Work request: Only the lines from the one containing "Task: Select the %REFDOMAIN% macro" to the end of the data should be copied, exactly and without pictures.

**** Data to process ****

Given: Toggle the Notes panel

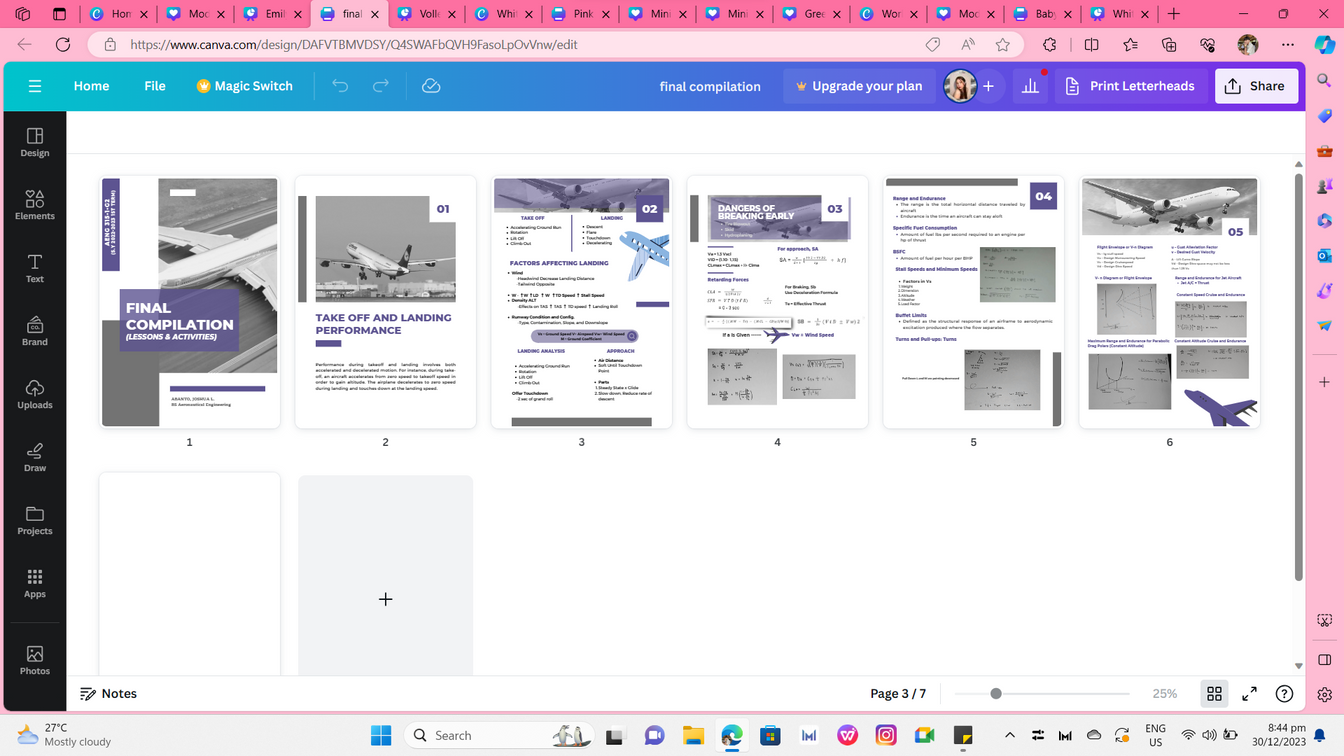Looking at the screenshot, I should tap(108, 693).
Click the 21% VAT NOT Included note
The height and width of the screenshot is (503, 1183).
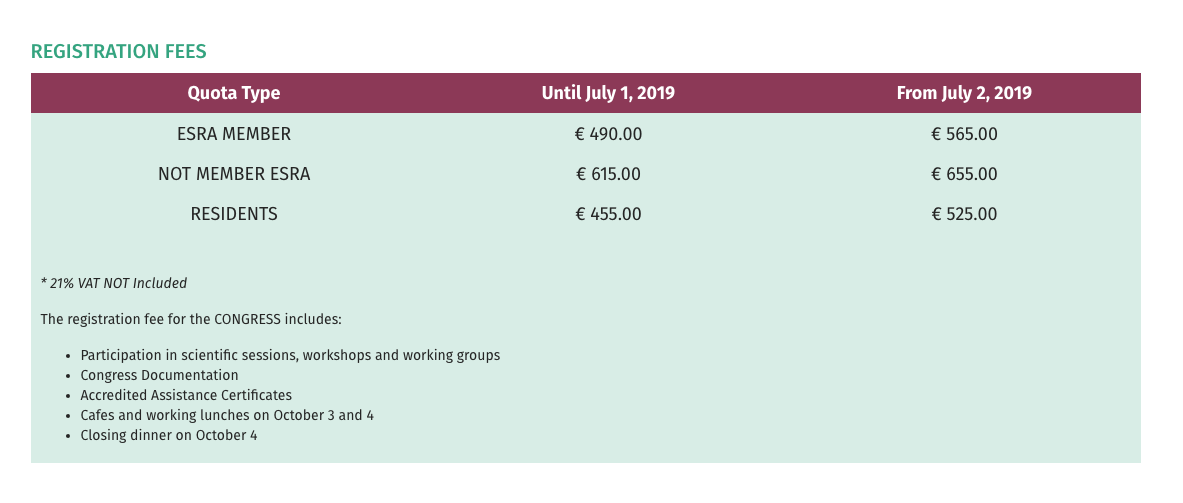click(114, 283)
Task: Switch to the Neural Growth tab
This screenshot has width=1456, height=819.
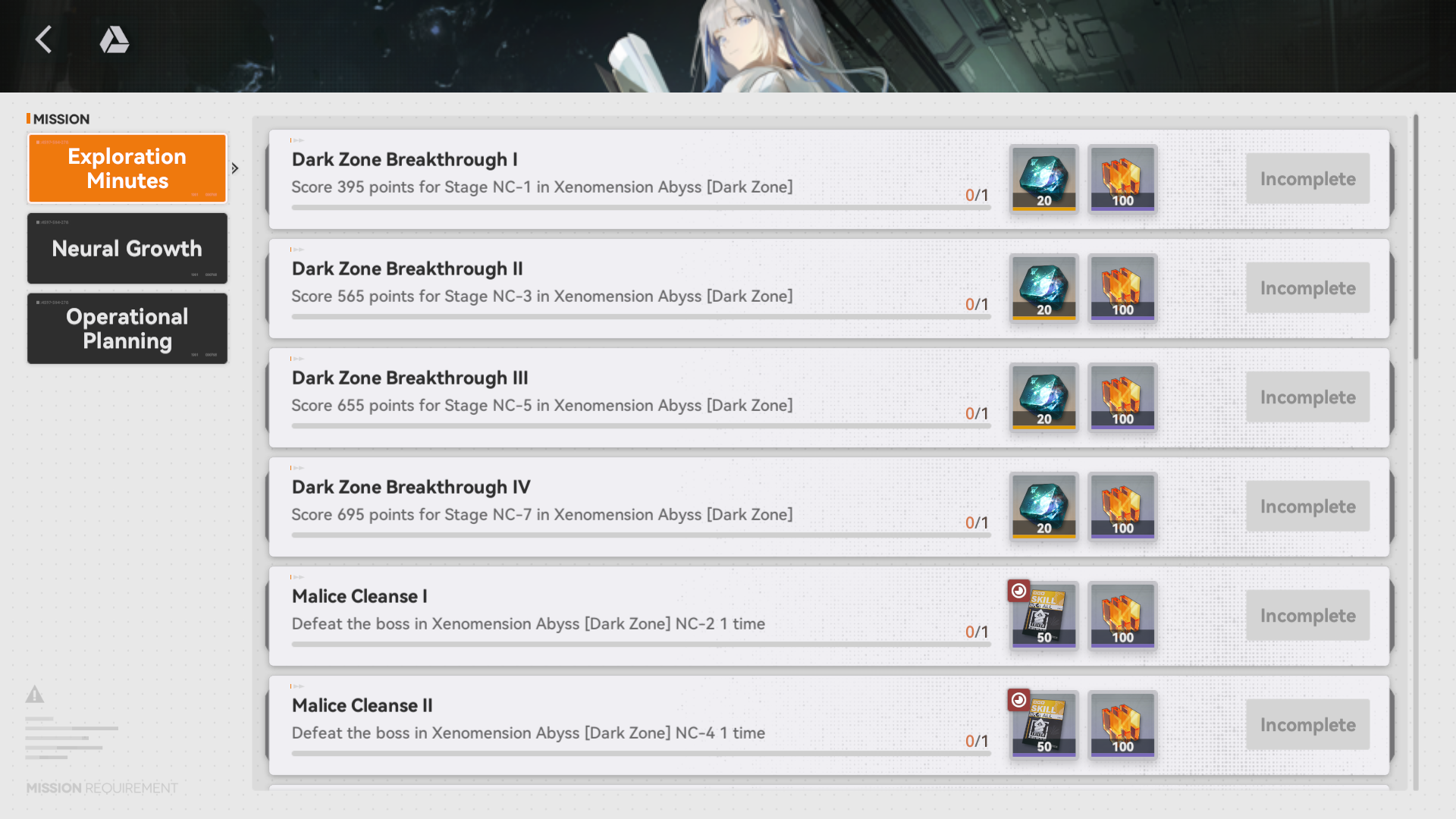Action: tap(127, 248)
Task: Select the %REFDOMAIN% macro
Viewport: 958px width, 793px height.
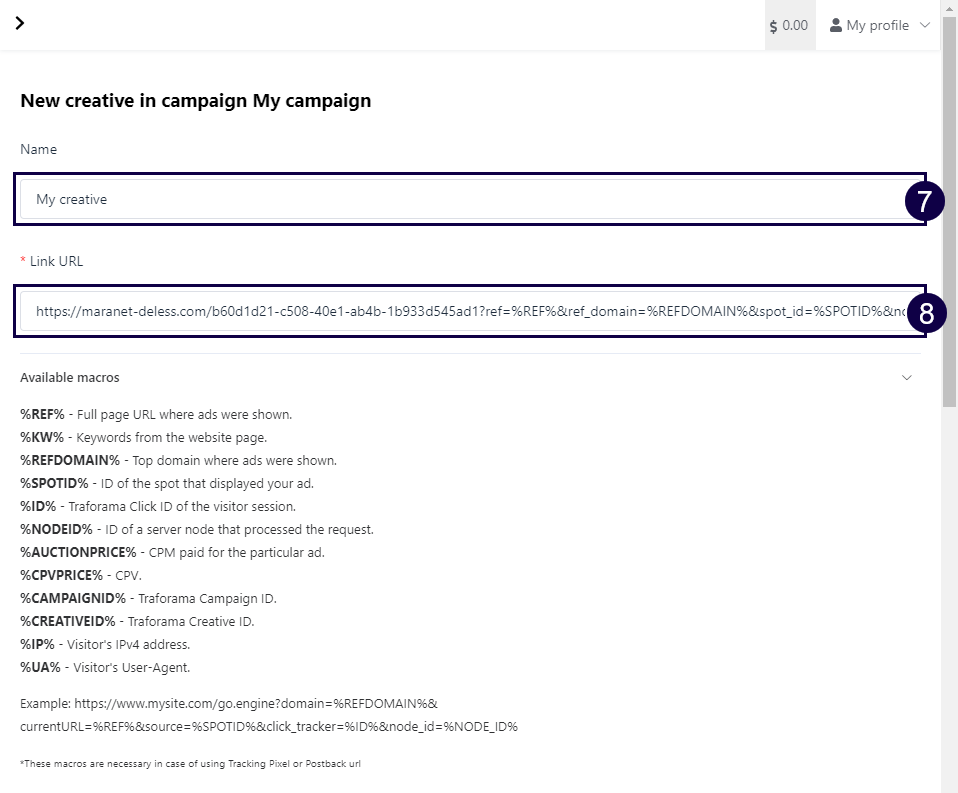Action: pyautogui.click(x=70, y=460)
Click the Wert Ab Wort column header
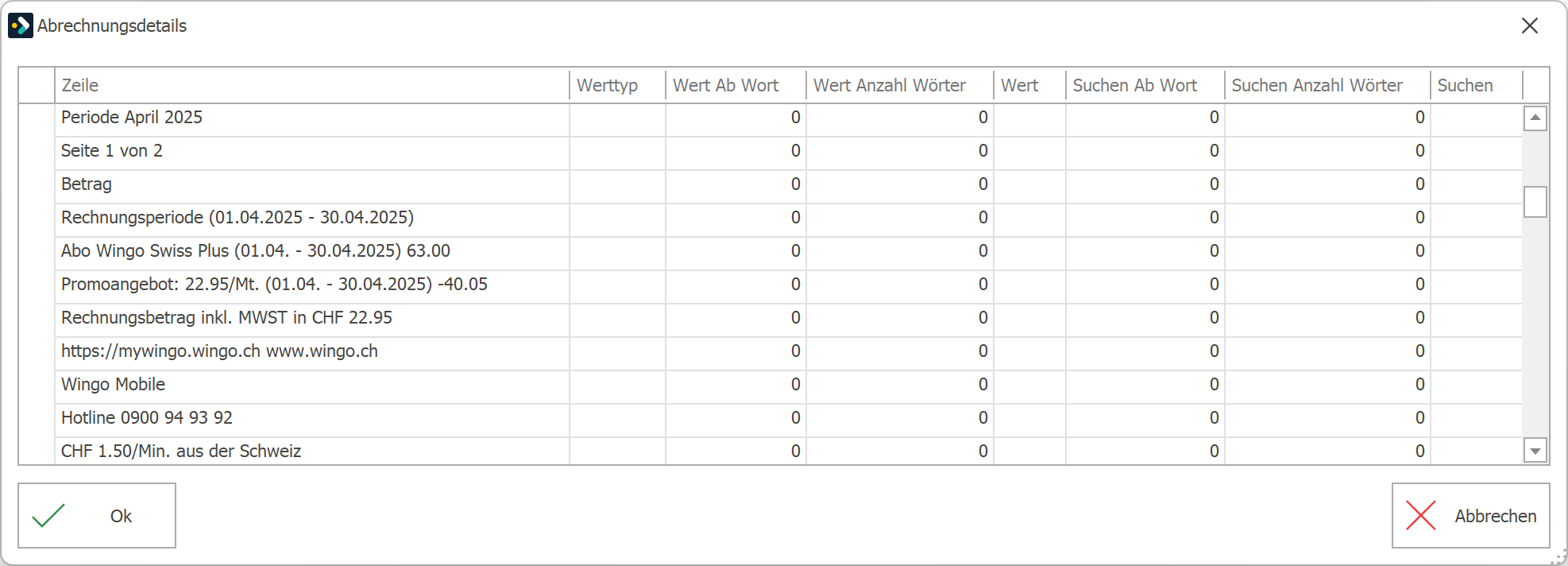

****

Exercise response:
Task: Select the %REFDOMAIN% macro
Viewport: 958px width, 793px height.
Action: pyautogui.click(x=70, y=460)
Click the Wert Ab Wort column header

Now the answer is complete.